As the narrator makes drinks for the three of them, he is surprised that Robert smokes; he believed that blind people don’t smoke because they can’t see the smoke they’re exhaling. During dinner, Robert’s ability to find everything on his plate amazes the narrator. He listens as Robert and his wife talk after dinner, occasionally interjecting so Robert remembers he is there. The fact that his wife doesn’t mention him when talking about her life annoys the narrator. Robert asks the narrator some questions to include him in the conversation, but the narrator only gives short answers. Much to his wife’s annoyance, the narrator turns on the television. The narrator’s wife yawns and excuses herself to change clothes. Uneasy with being left alone with Robert, the narrator offers him some marijuana. Robert agrees to try it, and they smoke. When the narrator’s wife finally returns, she gives the narrator a dirty look for bringing out the marijuana but joins in as they pass the joint among them. After a while, the narrator’s wife falls asleep. Seeing that her robe fell open, the narrator closes it but then remembers that Robert is blind and opens it again.
Though Robert is drowsy, he says he will stay up until the narrator decides to go to sleep. The narrator tells him that he is “glad for the company” (200) and is surprised to realize that this is true. As they watch a documentary about cathedrals, the narrator describes the images for Robert. The narrator tries to describe what a cathedral looks like to Robert, but his words seem insufficient. Robert asks the narrator if he is religious, and he says that he isn’t, so perhaps that’s why a cathedral has no special significance to him. Robert asks the narrator to draw one for him so he can feel him drawing, and the narrator agrees. As the narrator draws, Robert encourages him. Then Robert tells the narrator to close his eyes and keep drawing. The narrator recalls, “It was like nothing else in my life up to now” (205). Robert tells the narrator to open his eyes and look at the drawing, but the narrator keeps his eyes closed. He notes, “I was in my house. I knew that. But I didn’t feel like I was inside anything” (206). Out loud, the narrator says, “It’s really something” (206).

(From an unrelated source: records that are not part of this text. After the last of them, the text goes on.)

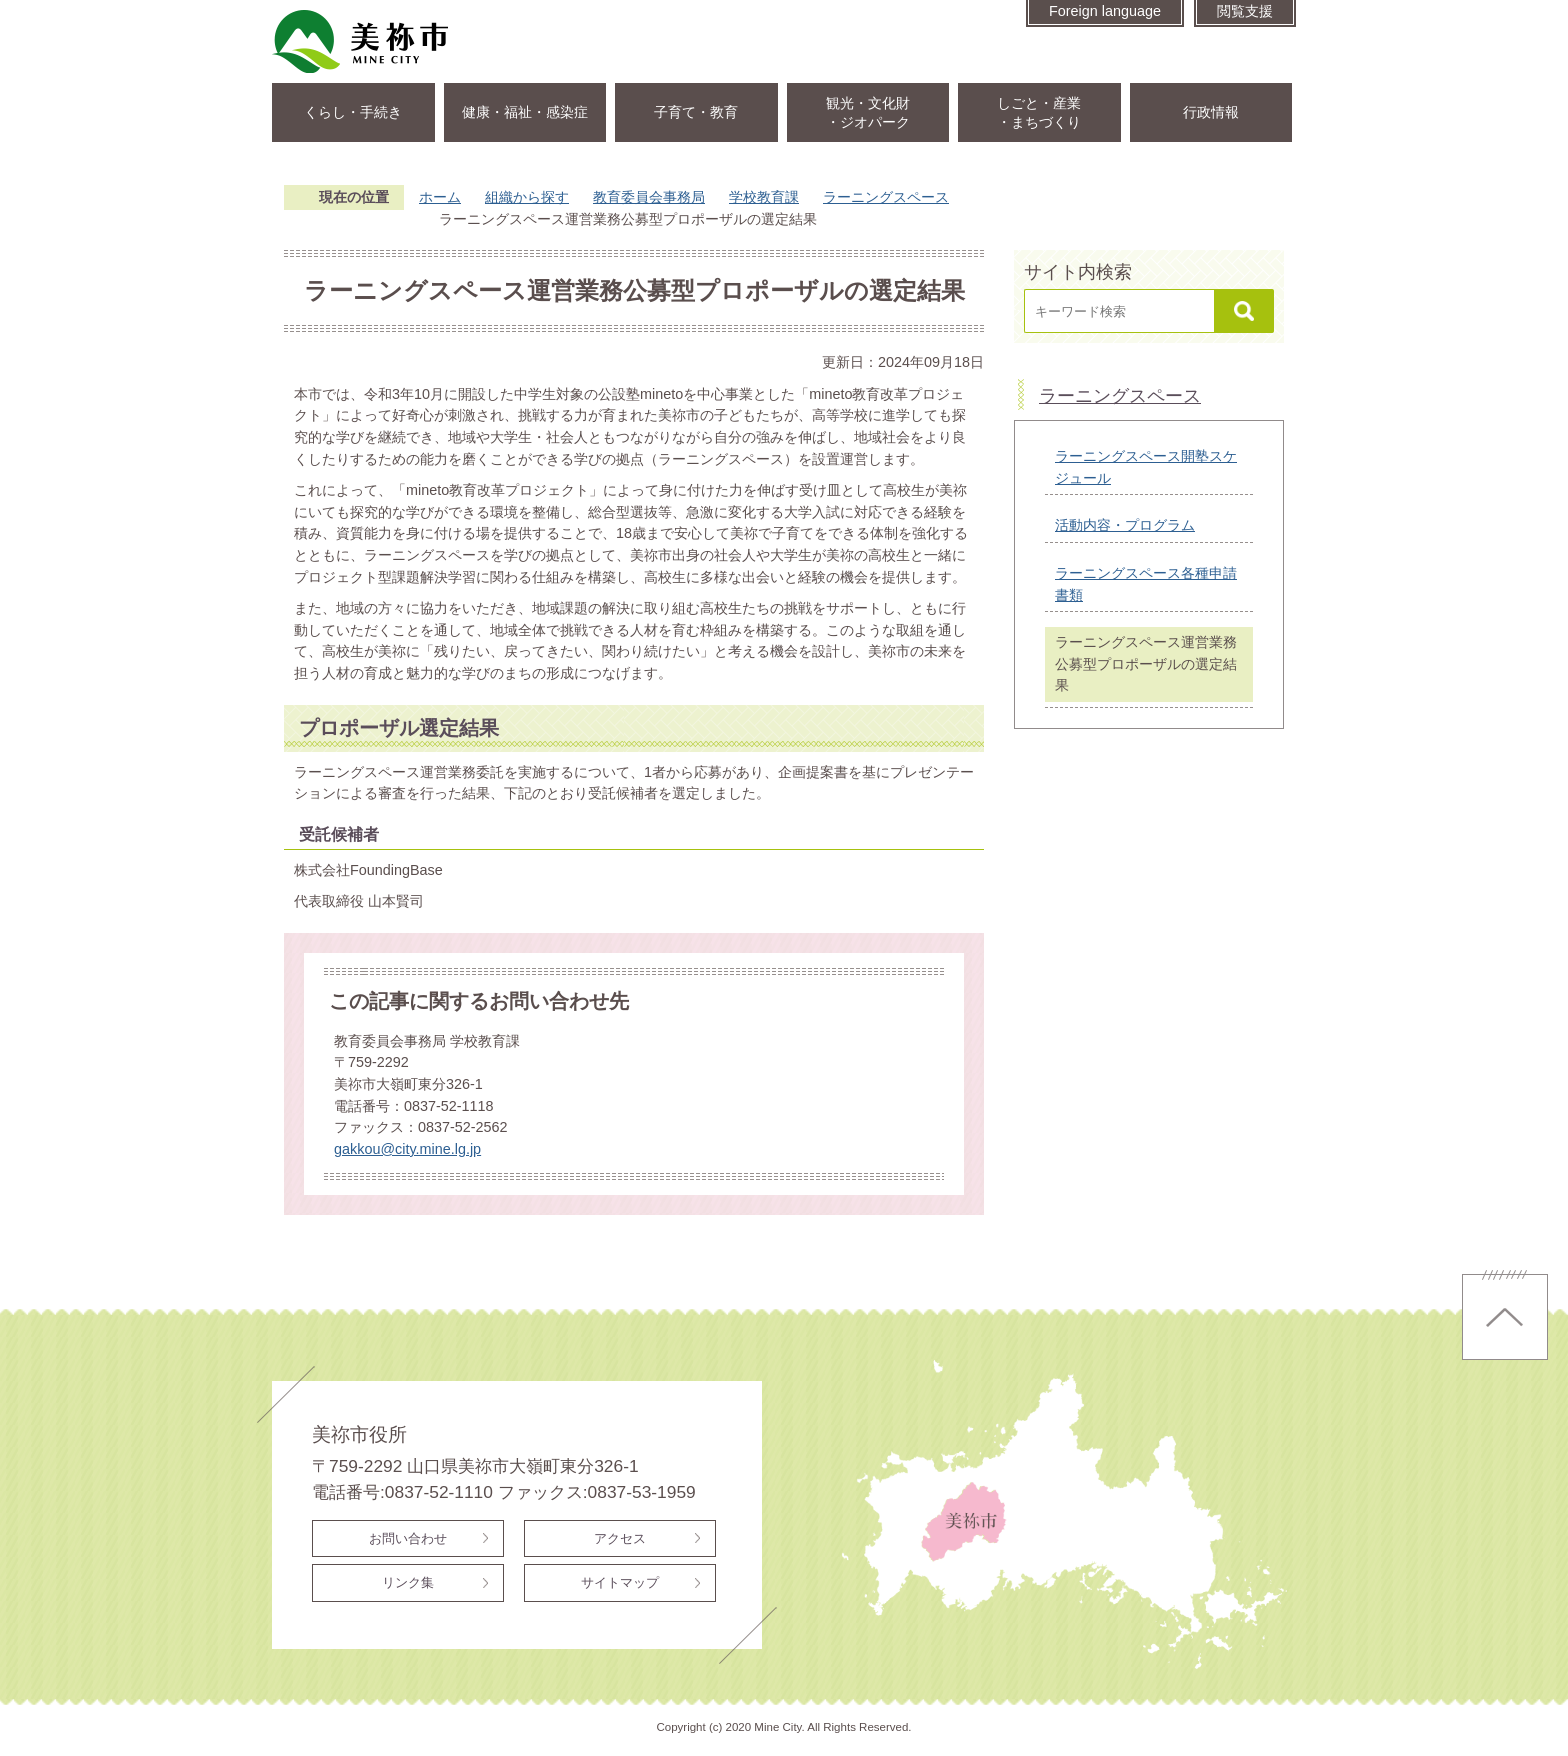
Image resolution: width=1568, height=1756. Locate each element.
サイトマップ (620, 1582)
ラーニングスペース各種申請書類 (1146, 584)
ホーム (440, 197)
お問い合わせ (408, 1538)
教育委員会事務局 (649, 197)
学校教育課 (764, 197)
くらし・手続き (353, 112)
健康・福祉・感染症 (525, 112)
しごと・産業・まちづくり (1039, 112)
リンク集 (408, 1582)
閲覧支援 (1245, 11)
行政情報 (1211, 112)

At the beginning of the story, the narrator’s reluctance to welcome Robert into his home stems from a mixture of discomfort with a disability that he can’t understand and jealousy over his wife’s close friendship with another man. The narrator is judgmental of things and people in his wife’s life that are separate from him. He dismisses her first husband, despite the fact that the man saved her when she tried to kill herself. He doesn’t like her poetry because he doesn’t understand it. The narrator views his marriage as insubstantial and easily threatened, and his wife’s lack of reassurance embitters him. The narrator’s world is small, and he resents the possibility that his wife or Robert are deeper individuals, intellectually and emotionally. The idea that someone could love another person without physical attraction bothers him, and meeting Robert troubles him because it highlights his own shallowness.
The cathedral is, for some, a profound and religious place. But the narrator cannot access this profundity when he tries to describe the structure. His perspective changes, however, when he allows Robert to feel him drawing. When Robert tells him to close his eyes, the narrator suddenly experiences the world without sight and the way his home disappears when he closes his eyes. Once he does this, the narrator decides not to open his eyes, unwilling to see his wife and his home through this new perspective.